Le 6 septembre dernier à la Seyne-sur-mer, l’adjointe au maire PS refuse de célébrer le mariage parce que la mariée porte un jilbeb – qui ne cache pas son visage. Toute la noce est renvoyée.

Le cas n’est pas isolé. Des mariées sommées d’enlever leur voile, des mères empêchées d’accompagner  leur enfant en sortie scolaire parce qu’elles portent le voile, des hommes menacés de perdre leur emploi parce qu’ils portent la barbe.

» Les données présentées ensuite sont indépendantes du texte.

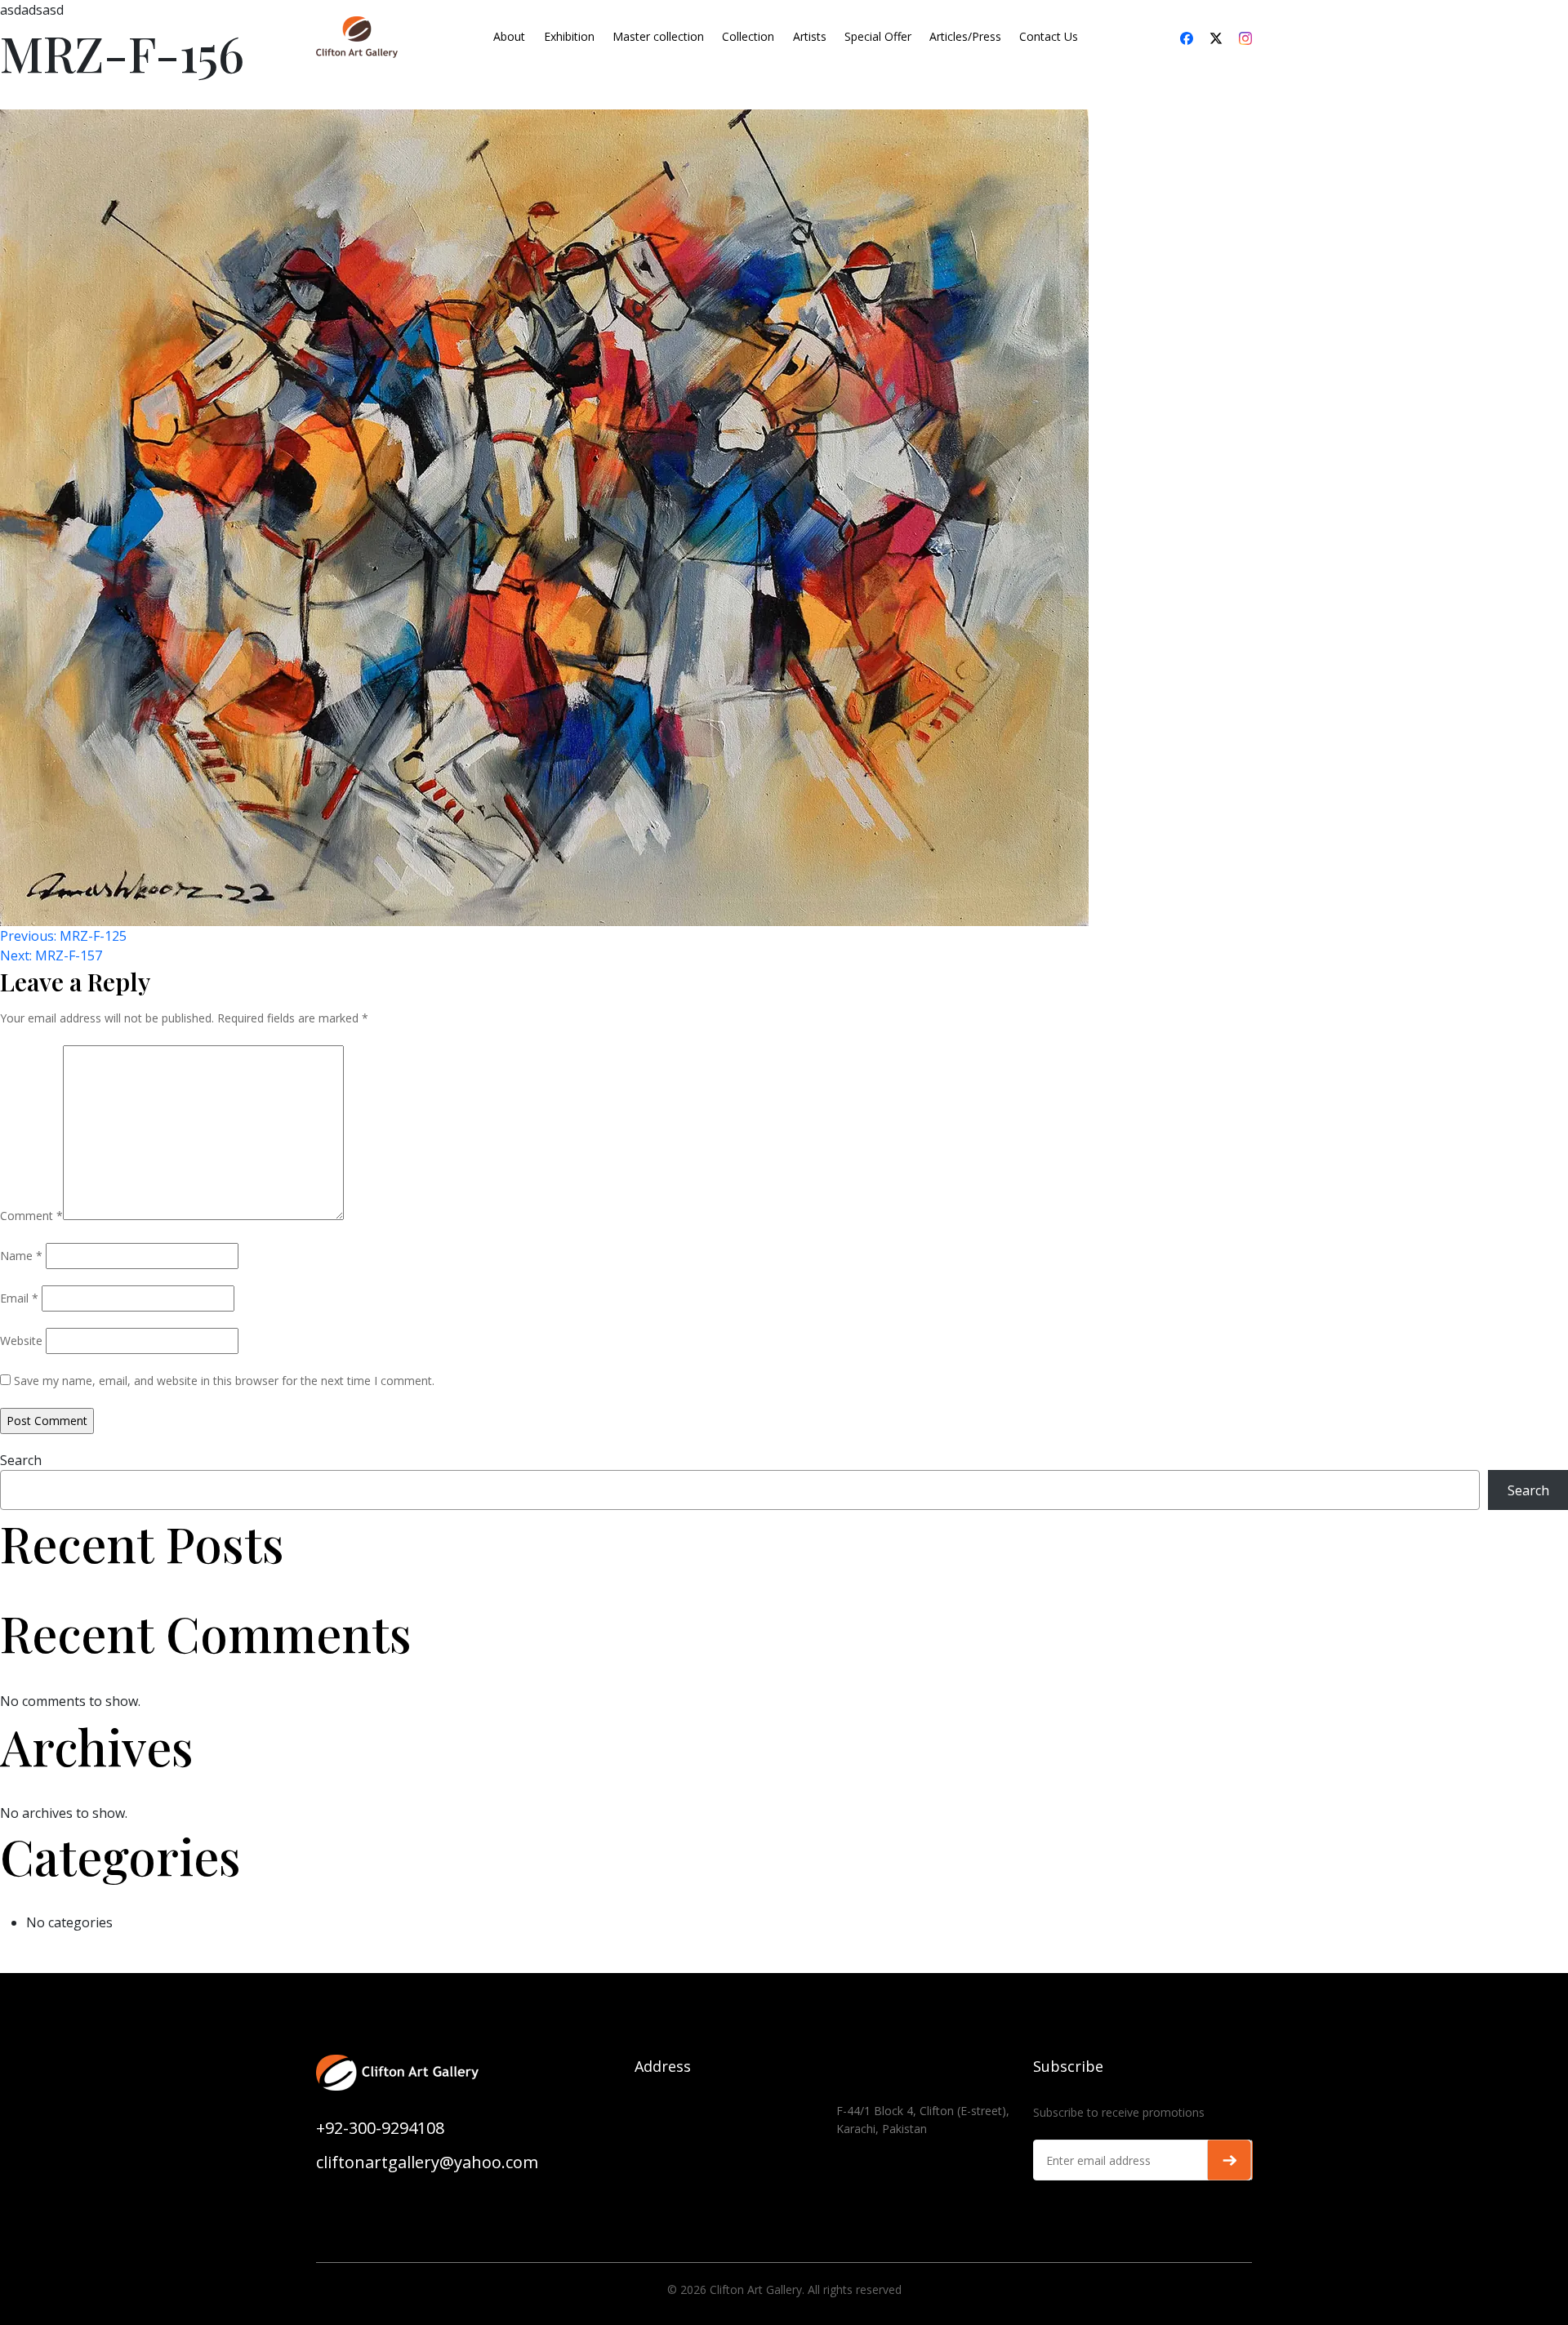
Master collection (658, 36)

Début août à Vauvert, un homme tue le compagnon de sa fille parce qu’il s’était converti à l’islam ; à Aigues-Mortes un homme ivre tire sur un groupe de jeunes musulmans, puis sur une mère musulmane et sa fille – sans faire de victime ; à Orléans une boucherie halal est incendiée, les voisins doivent être évacués. On ne compte plus les mosquées vandalisées, souillées de tags nazis ou d’excréments.

Mais les premières victimes de l’islamophobie sont les femmes, et principalement les femmes voilées, qui doivent faire face au quotidien à des regards mauvais, des remarques, parfois des gestes agressifs pour arracher leur voile, des tracasseries pour entrer dans des lieux publics même si le voile laisse leur visage clairement apparent. À Ermont, « une maman musulmane portant le hijab (voile laissant apparaître le visage) se rend chez le dentiste afin d’y faire soigner ses deux filles. Bien qu’elle arriva en temps et heure à son rendez vous, elle constate que la chirurgienne dentiste fait passer tout le monde avant elle jusqu’à ce qu’elle soit la dernière en salle d’attente. Une fois isolée, la dentiste l’interpelle  « retire ton voile sinon je ne pourrai soigner tes filles … ici c’est un cabinet privé, Madame, c’est moi qui fixe les règles » avant de tenter de rectifier le tir et d’évoquer des raisons d’hygiène. Madame refusant légitimement de retirer son hijab face aux allégations islamophobes de la dentiste, ses filles furent privées de soin. » (islamophobie.net)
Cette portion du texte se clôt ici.